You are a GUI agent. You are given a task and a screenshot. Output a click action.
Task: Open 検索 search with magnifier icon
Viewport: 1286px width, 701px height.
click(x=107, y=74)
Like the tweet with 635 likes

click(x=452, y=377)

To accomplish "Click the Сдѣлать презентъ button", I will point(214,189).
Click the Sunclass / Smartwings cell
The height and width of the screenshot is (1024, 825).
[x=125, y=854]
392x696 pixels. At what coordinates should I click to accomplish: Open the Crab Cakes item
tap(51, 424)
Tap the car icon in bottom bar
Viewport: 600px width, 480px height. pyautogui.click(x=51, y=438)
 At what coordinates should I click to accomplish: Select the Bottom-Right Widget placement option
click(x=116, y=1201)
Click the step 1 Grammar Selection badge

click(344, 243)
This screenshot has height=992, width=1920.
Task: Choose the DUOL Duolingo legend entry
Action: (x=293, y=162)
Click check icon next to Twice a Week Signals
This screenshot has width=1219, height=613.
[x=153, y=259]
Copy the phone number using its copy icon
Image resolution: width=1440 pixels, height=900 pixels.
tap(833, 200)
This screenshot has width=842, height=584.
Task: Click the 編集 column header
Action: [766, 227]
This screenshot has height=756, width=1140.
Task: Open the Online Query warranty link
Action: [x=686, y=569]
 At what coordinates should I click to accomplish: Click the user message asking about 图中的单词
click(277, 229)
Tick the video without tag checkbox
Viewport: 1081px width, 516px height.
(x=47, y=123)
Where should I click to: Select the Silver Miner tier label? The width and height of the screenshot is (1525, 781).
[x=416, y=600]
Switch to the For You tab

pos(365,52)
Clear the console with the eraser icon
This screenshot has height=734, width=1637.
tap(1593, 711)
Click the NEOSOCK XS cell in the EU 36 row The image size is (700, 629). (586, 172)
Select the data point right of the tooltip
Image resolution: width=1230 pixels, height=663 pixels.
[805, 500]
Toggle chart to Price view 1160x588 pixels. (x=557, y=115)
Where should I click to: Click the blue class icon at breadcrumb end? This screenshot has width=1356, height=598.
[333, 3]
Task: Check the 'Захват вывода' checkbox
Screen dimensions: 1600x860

_ _ _

** Assignment **
Retype exactly. Start at the line with "Where should I click to: Click" and stop at the last line of the data.

** Task answer **
Where should I click to: Click the blue class icon at breadcrumb end? This screenshot has width=1356, height=598.
[333, 3]
Task: Check the 'Захват вывода' checkbox
Screen dimensions: 1600x860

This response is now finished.